The plot, such as it is, is as aimless in many ways as Arthur himself. Not a lot happens in the film, apart from Arthur constantly pushing to not “let the bastards grind you down”. Of course all the pain in the story actually comes from Arthur’s own actions, not least to Brenda, his occasional mistress. Rachael Roberts is sensational as Brenda – the finest performance in the film – a slightly faded former glamour girl, now older, lonely and whose appeal to Arthur (and his appeal to her) seems as much maternal as it does sexual. Brenda’s a tragic figure, clinging to a fantasy of a life free from her dull husband – but slowly (and sadly) learning that she is looking for something from Arthur he can never give her.

By contrast, Arthur’s other conquest, Doreen, is a far more assured, determined and ambitious woman, closer to his own age. Shirley Anne Field is playful and charming, but in her own way as much besotted with Arthur’s rootless masculinity as Brenda.
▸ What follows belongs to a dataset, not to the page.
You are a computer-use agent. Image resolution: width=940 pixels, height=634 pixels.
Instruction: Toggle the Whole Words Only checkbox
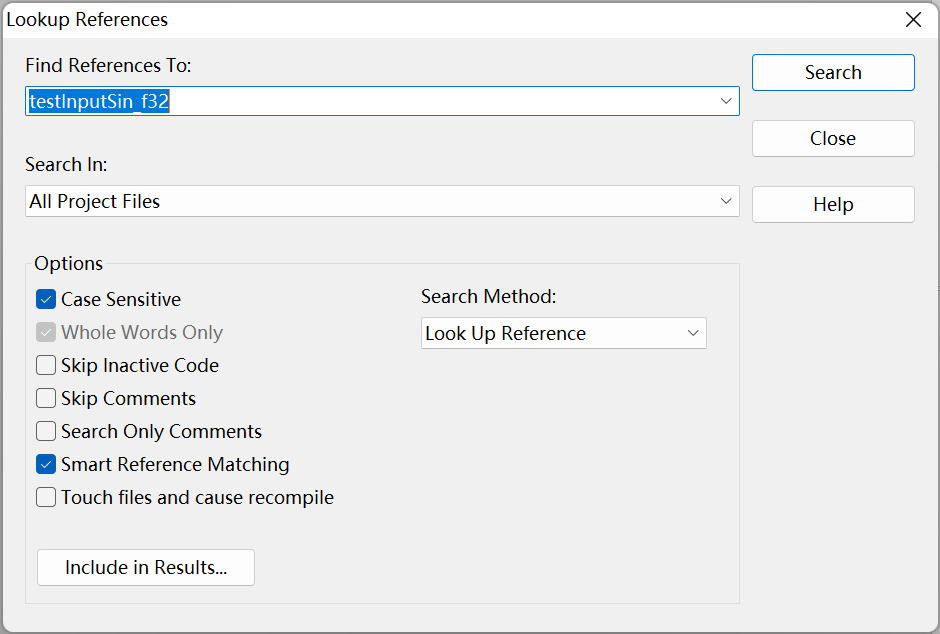coord(46,332)
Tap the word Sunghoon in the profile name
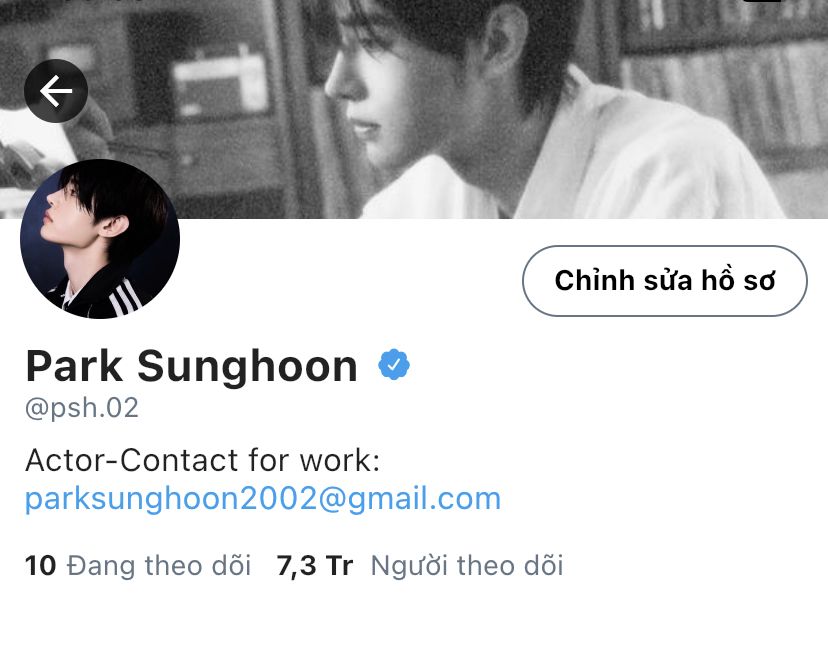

Unlike Brenda though, she is a determined to get what she wants. Arthur and she eventually seem set to settle down for domesticity on a new-build council estate, a decision Arthur seems to resign himself to (he flings a stone impotently at the new houses, but barely seems to understand why). Even this relationship reinforces Arthur’s emptiness – his aimless rebellion lands him eventually in the very conventional lifestyle he spent the rest of the film pushing back against.

Karel Reisz shoots all this with a documentary realism. Freddie Francis’ brilliant photography gives a new wave, neo-realist romance to the Nottingham streets that reinforces the feeling that we are watching a real slice of life. Of course, today much of this revelatory impact of this is lost – we’ve seen these sort of dramas too many times. Arthur’s rebellion is so ill focused – and his attitudes bordering so heavily on the misogynistic – that it’s a lot harder to sympathise with him today than it would have been back then. However, it captures a moment of history, and a feeling many young people at the time had – that the world they were presented with just didn’t match up with what they wanted from life. A dated classic, but still an important piece of film making.